== How to complete this task ==
Quote the entries below from the line with "Task: Select the" through the line with "Viewport: 1280px width, 960px height.", both ends included, and only those lines.

== Supplied records ==
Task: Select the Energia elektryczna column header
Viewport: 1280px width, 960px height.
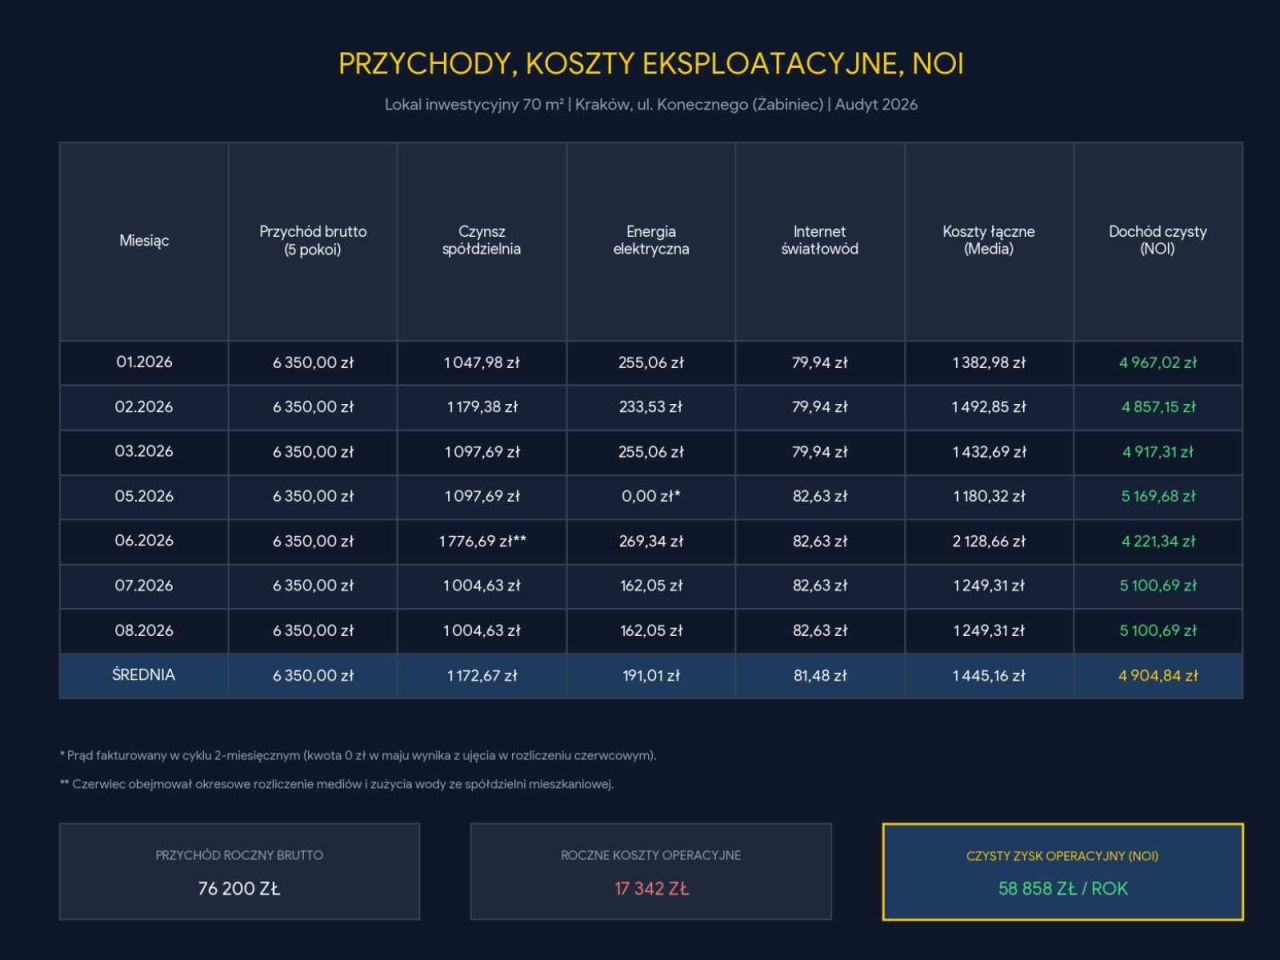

--

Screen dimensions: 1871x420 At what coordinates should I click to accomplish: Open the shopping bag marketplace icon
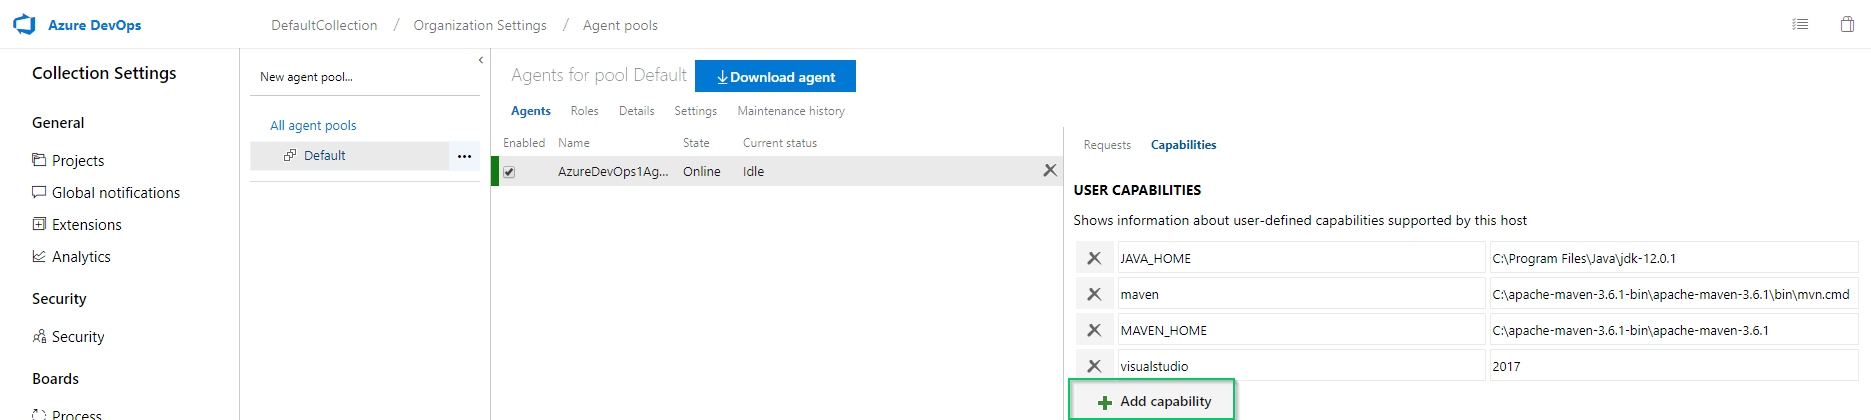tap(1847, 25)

* * *

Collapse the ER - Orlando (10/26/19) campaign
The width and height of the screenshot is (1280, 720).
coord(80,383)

== Task answer ==
Task: Select the Energia elektryczna column header
Viewport: 1280px width, 960px height.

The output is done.